> **Prompt**
The copy you return should hold only the lines from the top of the data below through the line with "Mitsubishi (444, 326)", each duplicated exactly and with no pictures.

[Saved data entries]

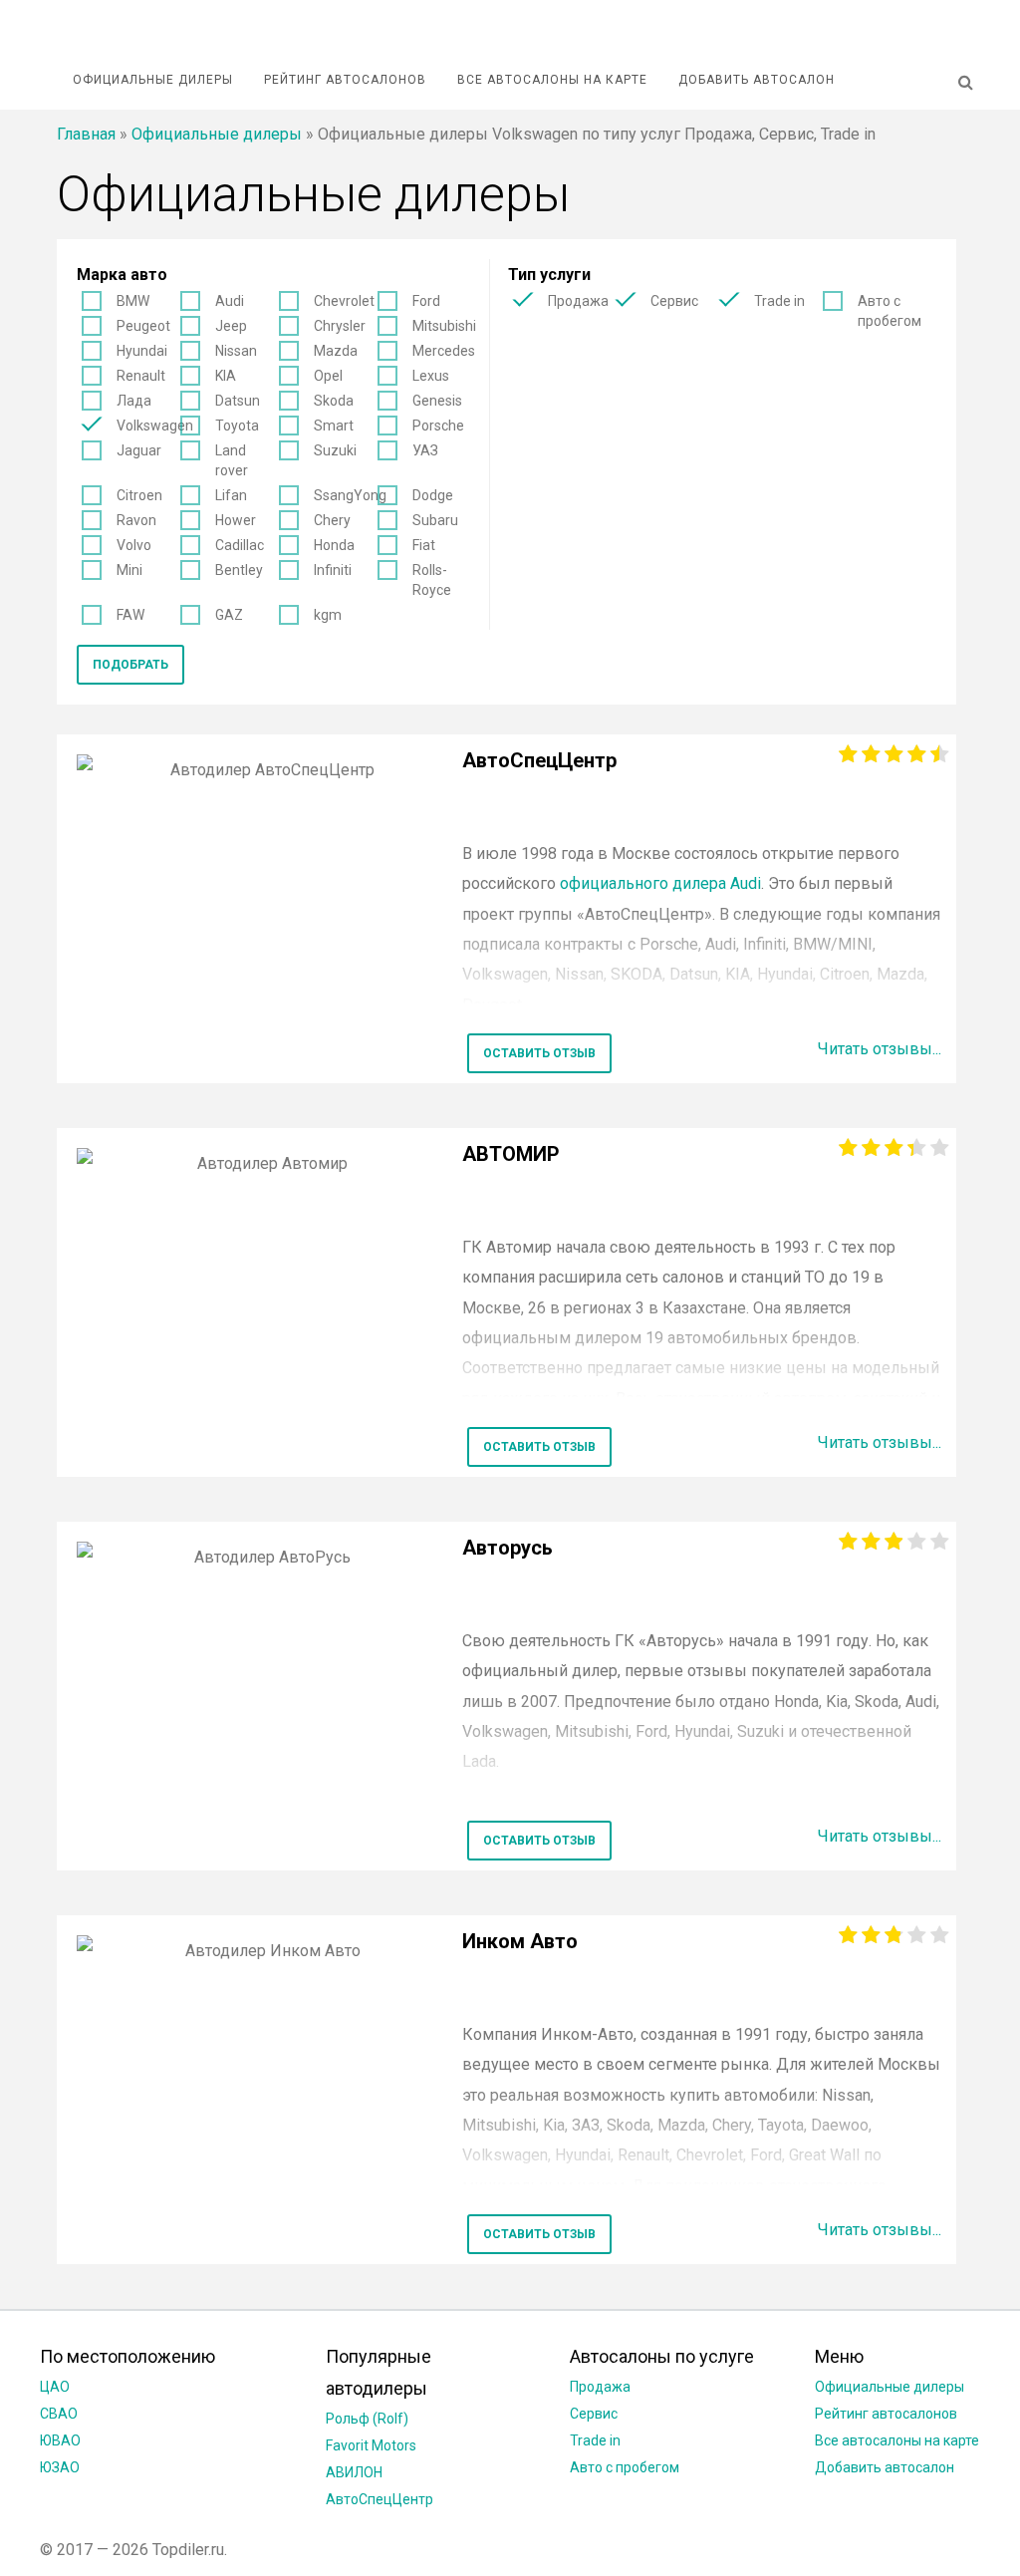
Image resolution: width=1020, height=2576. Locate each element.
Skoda (334, 401)
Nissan (236, 351)
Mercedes (443, 351)
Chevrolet (344, 301)
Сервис (674, 301)
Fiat (423, 545)
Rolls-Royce (431, 580)
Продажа (578, 301)
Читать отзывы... (879, 1048)
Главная (86, 134)
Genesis (437, 401)
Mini (129, 570)
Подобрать (130, 665)
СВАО (59, 2414)
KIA (225, 376)
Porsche (438, 425)
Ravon (136, 520)
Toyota (237, 425)
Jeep (231, 326)
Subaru (435, 520)
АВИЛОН (354, 2472)
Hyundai (142, 351)
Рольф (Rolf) (367, 2419)
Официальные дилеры (153, 80)
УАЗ (425, 450)
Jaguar (139, 450)
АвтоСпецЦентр (379, 2499)
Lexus (430, 376)
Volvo (134, 545)
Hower (235, 520)
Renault (141, 376)
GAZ (229, 615)
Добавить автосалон (756, 80)
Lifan (231, 495)
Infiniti (333, 570)
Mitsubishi (444, 326)
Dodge (432, 495)
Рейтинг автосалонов (345, 80)
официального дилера (660, 883)
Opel (328, 376)
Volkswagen (155, 425)
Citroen (139, 495)
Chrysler (340, 326)
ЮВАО (60, 2440)
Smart (334, 425)
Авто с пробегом (889, 311)
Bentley (239, 570)
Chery (332, 520)
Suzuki (335, 450)
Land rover (231, 460)
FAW (130, 615)
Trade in (779, 301)
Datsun (237, 401)
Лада (134, 401)
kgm (328, 615)
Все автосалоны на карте (552, 80)
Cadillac (239, 545)
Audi (229, 301)
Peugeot (143, 326)
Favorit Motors (371, 2445)
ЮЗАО (60, 2467)
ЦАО (55, 2387)
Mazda (336, 351)
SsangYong (350, 495)
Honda (334, 545)
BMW (133, 301)
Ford (426, 301)
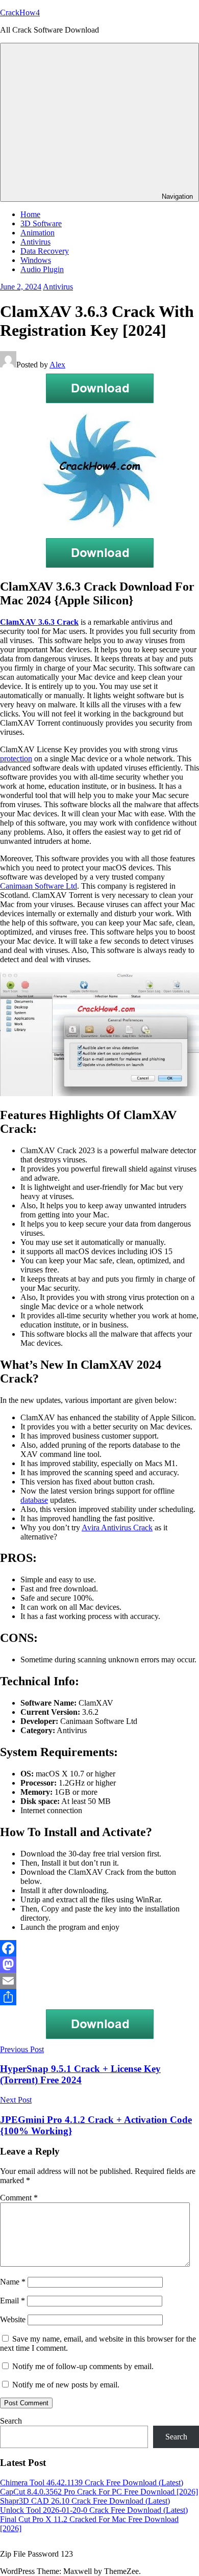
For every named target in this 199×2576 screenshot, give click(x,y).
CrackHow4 (20, 12)
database (34, 1500)
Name (13, 2281)
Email (12, 2300)
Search (11, 2420)
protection (16, 758)
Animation (37, 232)
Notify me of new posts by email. (65, 2384)
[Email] (99, 1981)
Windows (35, 260)
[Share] (99, 1997)
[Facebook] (99, 1948)
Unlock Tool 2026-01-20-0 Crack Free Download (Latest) (94, 2510)
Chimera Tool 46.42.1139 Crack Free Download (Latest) (91, 2482)
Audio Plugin (42, 269)
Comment (19, 2197)
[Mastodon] (99, 1964)
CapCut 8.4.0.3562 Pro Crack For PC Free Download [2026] (99, 2491)
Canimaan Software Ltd (38, 886)
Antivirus (35, 241)
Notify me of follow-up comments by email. (83, 2366)
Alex (57, 364)
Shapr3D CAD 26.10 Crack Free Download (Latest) (85, 2501)
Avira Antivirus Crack (117, 1527)
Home (30, 214)
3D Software (41, 223)
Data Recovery (44, 251)
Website (13, 2319)
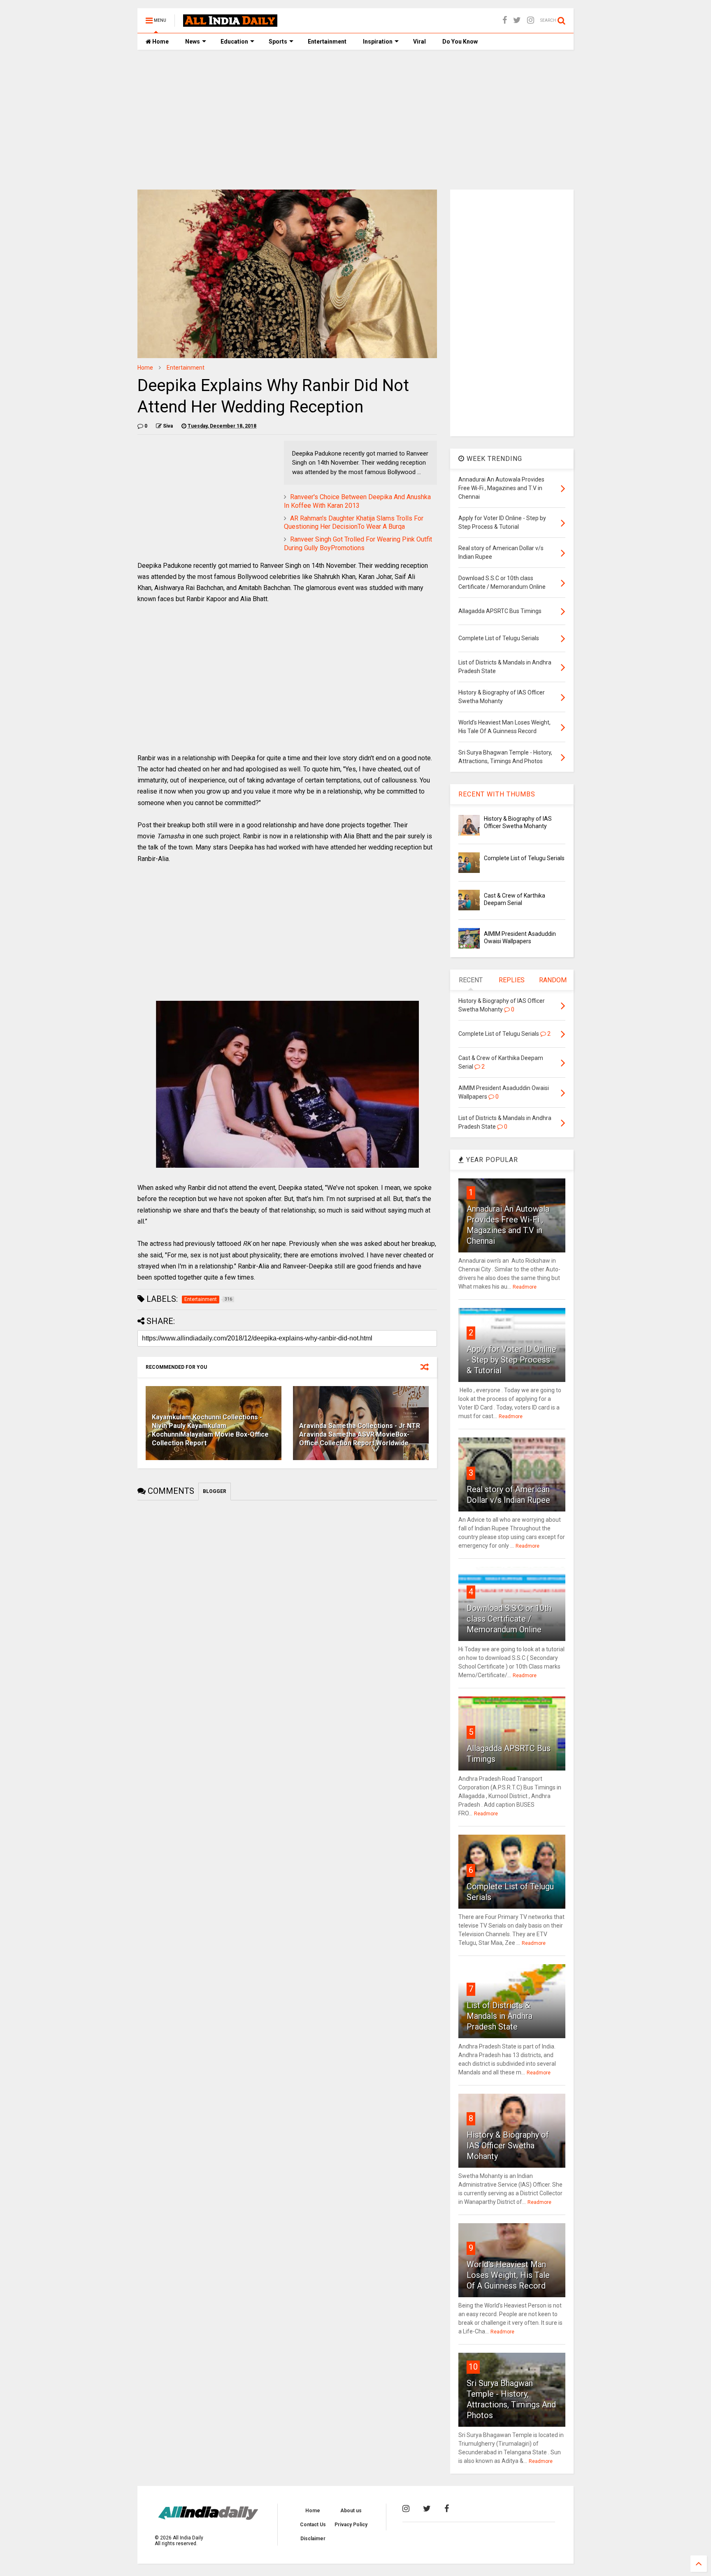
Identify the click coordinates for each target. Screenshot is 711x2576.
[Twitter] (517, 20)
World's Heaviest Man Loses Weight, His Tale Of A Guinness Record (508, 2275)
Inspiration (378, 41)
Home (160, 41)
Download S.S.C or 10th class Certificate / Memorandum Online (509, 1618)
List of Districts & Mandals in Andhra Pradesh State (499, 2016)
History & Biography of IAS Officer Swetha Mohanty (508, 2145)
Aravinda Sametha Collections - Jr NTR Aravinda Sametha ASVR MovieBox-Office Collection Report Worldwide (359, 1434)
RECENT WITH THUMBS (496, 794)
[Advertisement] (355, 119)
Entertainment (327, 41)
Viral (419, 41)
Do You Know (460, 41)
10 (473, 2367)
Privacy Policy (351, 2524)
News (192, 41)
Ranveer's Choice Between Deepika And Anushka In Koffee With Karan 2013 (357, 501)
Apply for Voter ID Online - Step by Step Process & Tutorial (511, 1359)
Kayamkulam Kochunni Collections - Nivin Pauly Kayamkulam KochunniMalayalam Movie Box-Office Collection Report (210, 1430)
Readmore (525, 1287)
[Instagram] (530, 20)
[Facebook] (504, 20)
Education (234, 41)
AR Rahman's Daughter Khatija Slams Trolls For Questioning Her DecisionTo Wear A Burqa (353, 522)
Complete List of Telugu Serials (524, 858)
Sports (278, 41)
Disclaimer (312, 2538)
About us (351, 2511)
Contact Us (313, 2524)
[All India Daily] (230, 23)
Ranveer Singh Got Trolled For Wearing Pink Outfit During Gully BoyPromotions (358, 543)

> **Final answer**
Image resolution: width=1020, height=2576. Locate each element.
Skoda (334, 401)
Nissan (236, 351)
Mercedes (443, 351)
Chevrolet (344, 301)
Сервис (674, 301)
Fiat (423, 545)
Rolls-Royce (431, 580)
Продажа (578, 301)
Читать отзывы... (879, 1048)
Главная (86, 134)
Genesis (437, 401)
Mini (129, 570)
Подобрать (130, 665)
СВАО (59, 2414)
KIA (225, 376)
Porsche (438, 425)
Ravon (136, 520)
Toyota (237, 425)
Jeep (231, 326)
Subaru (435, 520)
АВИЛОН (354, 2472)
Hyundai (142, 351)
Рольф (Rolf) (367, 2419)
Официальные дилеры (153, 80)
УАЗ (425, 450)
Jaguar (139, 450)
АвтоСпецЦентр (379, 2499)
Lexus (430, 376)
Volvo (134, 545)
Hower (235, 520)
Renault (141, 376)
GAZ (229, 615)
Добавить автосалон (756, 80)
Lifan (231, 495)
Infiniti (333, 570)
Mitsubishi (444, 326)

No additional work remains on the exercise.